==== Source document
#4 - artist website
|Hot Swing? You might as well forcefully exclaim "Hot Damn!". With two terse words, you'd paraphrase this album in one piercing character sketch of casual yet brilliant insight.
You want details? Aw shucks. Take the super-imaginative fiddler O'Connor who played with Stephane Grappelli in 1979. Assign him Jon Burr on double-bass who accompanied Stephane over the last 10 years of his career. Rope in Frank Vignola on guitar, well-versed in the techniques of Joe Pass and Django Reinhardt and sideman for an illustrious line of luminaries including Chet Atkins, Les Paul, Manhattan Transfer and Lionel Hampton.
Record live in the South Street Community Theater of Morristown, New Jersey and insist on original tunes balanced by old chestnuts like the Duke's "Satin Doll", Grappelli's "Minor Swing" or Reinhardt's "Nuages". Then wrap the entire affair into an homage flag to the grand old man of the Jazz violin.
One will never know what infectious spice of inspiration pervaded the air the night of this performance. Whatever it was, the three musicians inhaled a potent dose to the very bottoms of their tappin' soles. This holds especially true for O'Connor's blazing originals. Perhaps it is because they suffer no inherent comparing -- of Grappelli's incomparable nonchalance vis-à-vis O'Connor's technically more astute but at times a bit too meticulously applied delivery.
Be that as it may, the opener "Swinging' on the 'ville" is a high-spirited romp perfectly suited to Mark's deep pockets filled with stylistic influences, superbly complemented by the banjo-flavored timbre of Vignola's guitar and Burr's wizard's fingers alternately plucking, popping and caressing his over-cello.
"Sweet Suzanne", another O'Connor pen effort, is a rip-snortin', fire-breathing exercise in flamboyant virtuosity on the part of all players engaged in hyper-swing mode. "In the Cluster Blues" reminisces about slower, more becoming times gone by, puttin' it on wistfully bluesy without the abysmal gravitas of the Delta, but a no less gripping intensity that has O'Connor lean into his strings like a tomcat in heat howls at the top of its really tiny lungs.
The overriding core note of this outing is one of charm imbued with fierce intelligence and technical brilliance. Hot Swing is a benign constellation in the musical heavens that brought together, as though predestined, three living and sweating cool-cat exponents of what's, umbrella-like, referred to as Jazz Gitan or Gipsy Swing.
Add the charge of a live performance, duly amplified by an audience hot-wired to each musician's receptive in-the-moment improv, and, Hot Damn!, this is one of those recommendations that has one err on the side of belligerence rather than subtle suggestion.
Get the drift already. I need to sack out in the hot chair and hit repeat, water cooling the last thing on my mind.
========
==== Source information
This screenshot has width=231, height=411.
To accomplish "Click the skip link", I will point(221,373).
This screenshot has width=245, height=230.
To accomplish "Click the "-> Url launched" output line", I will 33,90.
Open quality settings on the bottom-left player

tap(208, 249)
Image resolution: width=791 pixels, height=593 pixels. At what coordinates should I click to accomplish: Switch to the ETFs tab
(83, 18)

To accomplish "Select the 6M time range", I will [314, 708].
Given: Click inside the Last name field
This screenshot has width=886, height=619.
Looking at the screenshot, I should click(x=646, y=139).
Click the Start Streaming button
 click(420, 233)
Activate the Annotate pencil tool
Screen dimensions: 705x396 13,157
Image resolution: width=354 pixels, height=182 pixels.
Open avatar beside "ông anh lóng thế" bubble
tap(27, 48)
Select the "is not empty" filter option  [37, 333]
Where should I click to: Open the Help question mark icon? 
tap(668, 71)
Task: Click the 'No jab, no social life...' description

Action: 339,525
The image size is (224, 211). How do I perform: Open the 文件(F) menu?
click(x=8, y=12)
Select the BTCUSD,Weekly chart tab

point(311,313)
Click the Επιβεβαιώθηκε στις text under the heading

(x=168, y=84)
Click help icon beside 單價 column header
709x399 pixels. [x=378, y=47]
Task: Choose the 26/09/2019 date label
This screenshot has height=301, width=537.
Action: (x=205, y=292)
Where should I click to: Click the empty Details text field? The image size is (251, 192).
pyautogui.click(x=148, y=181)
========
**How to complete this task:**
Answer these from the album review:
(a) What instrument does Jon Burr play?
(b) Where was the album recorded?
(c) Who wrote "Sweet Suzanne"?

**Answer to the exercise:**
(a) Double-bass.
(b) At the South Street Community Theater in Morristown, New Jersey.
(c) O'Connor.